** Opening Source material block **

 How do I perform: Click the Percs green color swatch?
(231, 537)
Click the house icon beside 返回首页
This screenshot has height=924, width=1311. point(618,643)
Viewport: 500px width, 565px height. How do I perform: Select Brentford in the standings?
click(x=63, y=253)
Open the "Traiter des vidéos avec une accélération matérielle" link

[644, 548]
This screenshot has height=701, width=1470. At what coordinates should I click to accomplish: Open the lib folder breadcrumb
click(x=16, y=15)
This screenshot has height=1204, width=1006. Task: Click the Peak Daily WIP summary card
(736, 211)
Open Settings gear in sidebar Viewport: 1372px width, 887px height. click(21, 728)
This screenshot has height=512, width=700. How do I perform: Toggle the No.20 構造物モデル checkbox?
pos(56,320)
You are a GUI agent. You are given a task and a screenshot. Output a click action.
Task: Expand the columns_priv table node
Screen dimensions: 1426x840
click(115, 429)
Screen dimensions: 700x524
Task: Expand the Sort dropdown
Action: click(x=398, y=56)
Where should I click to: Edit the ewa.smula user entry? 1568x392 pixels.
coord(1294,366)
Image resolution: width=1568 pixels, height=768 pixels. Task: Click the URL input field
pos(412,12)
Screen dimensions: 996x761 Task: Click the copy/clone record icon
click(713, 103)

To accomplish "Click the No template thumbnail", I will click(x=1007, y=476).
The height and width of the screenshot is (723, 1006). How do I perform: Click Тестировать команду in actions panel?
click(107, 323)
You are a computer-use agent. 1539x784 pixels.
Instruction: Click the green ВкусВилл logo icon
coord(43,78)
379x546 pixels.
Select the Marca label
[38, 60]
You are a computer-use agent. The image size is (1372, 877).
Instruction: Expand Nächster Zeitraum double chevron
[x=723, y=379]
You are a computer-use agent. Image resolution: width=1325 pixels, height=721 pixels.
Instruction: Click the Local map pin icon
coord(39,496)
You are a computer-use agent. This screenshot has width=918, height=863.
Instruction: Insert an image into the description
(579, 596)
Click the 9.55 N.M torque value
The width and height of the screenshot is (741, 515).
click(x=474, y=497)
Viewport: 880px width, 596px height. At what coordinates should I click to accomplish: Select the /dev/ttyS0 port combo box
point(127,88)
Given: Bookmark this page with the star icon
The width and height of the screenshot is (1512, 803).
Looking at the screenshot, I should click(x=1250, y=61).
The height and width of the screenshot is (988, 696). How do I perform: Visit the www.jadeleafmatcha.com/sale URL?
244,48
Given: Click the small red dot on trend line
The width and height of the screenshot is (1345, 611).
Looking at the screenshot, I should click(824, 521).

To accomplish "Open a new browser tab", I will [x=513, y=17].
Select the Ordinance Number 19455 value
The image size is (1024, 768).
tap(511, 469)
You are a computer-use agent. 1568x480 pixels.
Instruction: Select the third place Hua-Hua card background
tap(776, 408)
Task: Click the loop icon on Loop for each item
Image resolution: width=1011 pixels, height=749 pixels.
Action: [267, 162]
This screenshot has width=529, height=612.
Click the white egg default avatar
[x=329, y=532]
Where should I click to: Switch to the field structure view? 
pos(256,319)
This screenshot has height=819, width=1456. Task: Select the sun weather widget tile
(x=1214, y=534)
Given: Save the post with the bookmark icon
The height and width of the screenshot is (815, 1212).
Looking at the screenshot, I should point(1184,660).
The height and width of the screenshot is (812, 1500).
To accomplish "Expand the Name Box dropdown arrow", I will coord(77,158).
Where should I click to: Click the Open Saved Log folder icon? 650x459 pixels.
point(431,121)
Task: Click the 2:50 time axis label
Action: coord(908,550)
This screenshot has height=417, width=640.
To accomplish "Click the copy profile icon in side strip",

** Closing Source material block **

**What the task requires**
Return only the exact lines from the opening of the records through the line that contains "You are a computer-use agent. 1539x784", both included.

**Exercise output**
 How do I perform: Click the Percs green color swatch?
(231, 537)
Click the house icon beside 返回首页
This screenshot has height=924, width=1311. point(618,643)
Viewport: 500px width, 565px height. How do I perform: Select Brentford in the standings?
click(x=63, y=253)
Open the "Traiter des vidéos avec une accélération matérielle" link

[644, 548]
This screenshot has height=701, width=1470. At what coordinates should I click to accomplish: Open the lib folder breadcrumb
click(x=16, y=15)
This screenshot has height=1204, width=1006. Task: Click the Peak Daily WIP summary card
(736, 211)
Open Settings gear in sidebar Viewport: 1372px width, 887px height. click(21, 728)
This screenshot has height=512, width=700. How do I perform: Toggle the No.20 構造物モデル checkbox?
pos(56,320)
You are a GUI agent. You are given a task and a screenshot. Output a click action.
Task: Expand the columns_priv table node
Screen dimensions: 1426x840
click(115, 429)
Screen dimensions: 700x524
Task: Expand the Sort dropdown
Action: click(x=398, y=56)
Where should I click to: Edit the ewa.smula user entry? 1568x392 pixels.
coord(1294,366)
Image resolution: width=1568 pixels, height=768 pixels. Task: Click the URL input field
pos(412,12)
Screen dimensions: 996x761 Task: Click the copy/clone record icon
click(713, 103)

To accomplish "Click the No template thumbnail", I will click(x=1007, y=476).
The height and width of the screenshot is (723, 1006). How do I perform: Click Тестировать команду in actions panel?
click(107, 323)
You are a computer-use agent. 1539x784 pixels.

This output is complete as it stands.